In 1890 the English neurologist Bastian demonstrated that, in total transverse lesions of the spinal cord, reflexes below the level of the lesion are lost and muscle tone is abolished. This later became known as the Bastian law.[3,12,17]

Dejerine (Fig. 8 right), a French neurologist, made several clinical contributions to the neurosciences and to our understanding of the spinal cord. He contributed greatly to the study of the following: tabes dorsalis, multiple sclerosis, Charcot disease (amyotrophic lateral sclerosis), combined and primitive sclerosis, transverse myelitis, poliomyelitis, hematomyelia, syringomyelia, spinal cord ataxia, and hereditary progressive interstitial neuritis. Dejerine defined the clinical manifestations of intermittent claudication due to vascular disorders of the spinal cord. Perhaps his most important contribution to spinal cord localization includes the precise description of the somatotopy and connections of the ventral corticospinal tract as well as the lateral and anterior spinothalamic tracts (the "faisceau en croissant" de Dejerine or the crescentlike fasciculus). He theorized about the multiradicular innervation of muscles and about the cell-column deposition of second motor neurons based on his large number of patients with spinal cord injuries and on research studies of monkeys. Dejerine refuted the Bastian law both before and at the beginning of World War I.[21]

In 1892 Horsley stated that "80% of the afferent impulses travel up the same side of the spinal cord, the 80% being made up of 60% of the dorsal going up the posterior column, and 20% going up the lateral column."[9]

In 1855 Lissauer, a German neurologist, described the tractus dorsolateralis, which is also known as the tract of Lissauer.[12,17]

Goll, a Swiss anatomist, identified the fasciculus gracilis, also known as the tract of Goll, in 1860.[3,17]

Flatau, a Polish neurologist, observed the laminar nature of spinal pathways in 1894.[17]

The last important clinical and scientific contribution to our understanding of spinal cord localization is the lamination of the spinal cord.

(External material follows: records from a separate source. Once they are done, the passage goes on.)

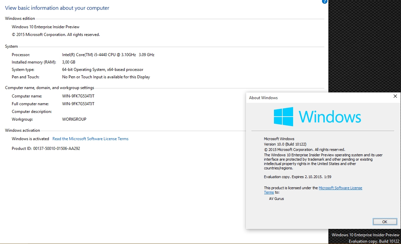401x244 pixels.
Task: Click the AV Gurus licensee name
Action: click(276, 199)
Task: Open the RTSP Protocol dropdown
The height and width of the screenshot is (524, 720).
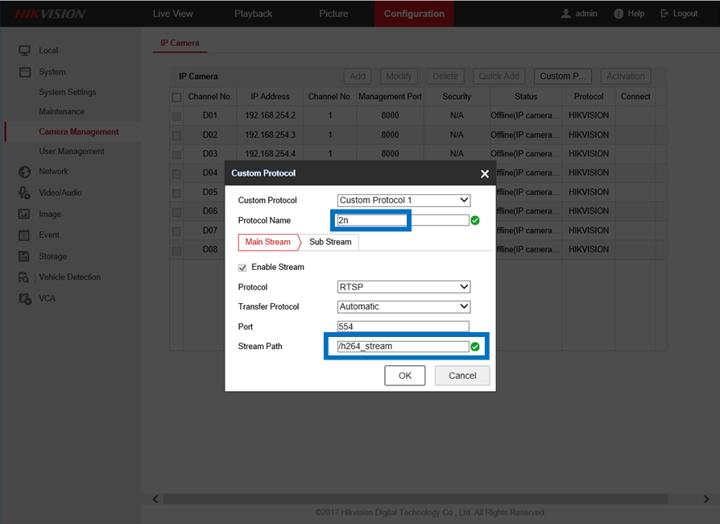Action: coord(403,287)
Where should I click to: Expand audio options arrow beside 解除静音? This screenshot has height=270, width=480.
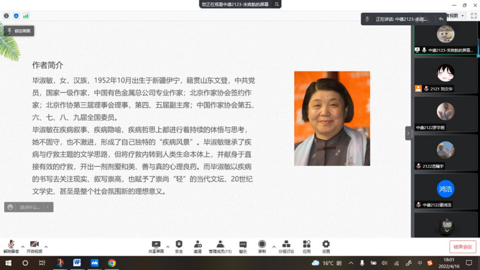tap(23, 247)
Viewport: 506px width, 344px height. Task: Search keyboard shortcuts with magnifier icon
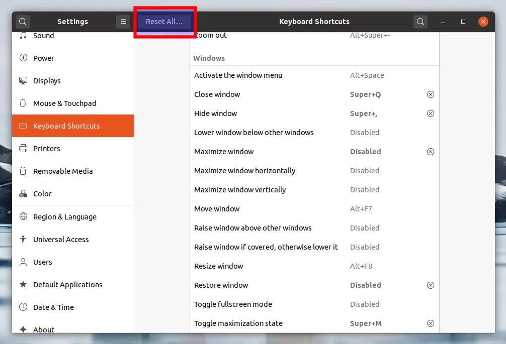pyautogui.click(x=420, y=22)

Based on differences in neuronal cytoarchitecture, Bror Rexed, a professor of anatomy at the Institute of Anatomy, University of Uppsala, Sweden, divided the gray matter of the spinal cord into 10 layers (I–X laminae). The neurons in each of these layers are functionally distinct from those of other layers, with each layer having a characteristic pattern of axonal projections.

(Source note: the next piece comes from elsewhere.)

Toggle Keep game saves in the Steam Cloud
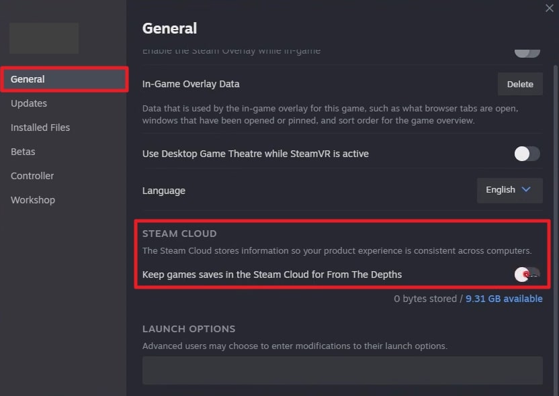 (x=527, y=274)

In summary, the eponymic structures in the spinal cord include the substantia gelatinosa of Rolando (1809), the fasciculus cuneatus of Burdach (1826), the ventral corticospinal tract of Türck (1849), the nucleus dorsalis of Clarke (1851), the tract of Lissauer (1855), the fasciculus gracilis of Goll (1860), the dorsal spinocerebellar tract of Flechsig (1876), the ventral spinocerebellar tract of Gowers (1880), and the rubrospinal tract of von Monakow (1910).

The 20th century ushered in a new era in the evaluation of spinal cord functions and localization; however, a complete understanding of this remarkable organ remains elusive. Perhaps the third millennium will provide the answers to today's questions about spinal cord localization.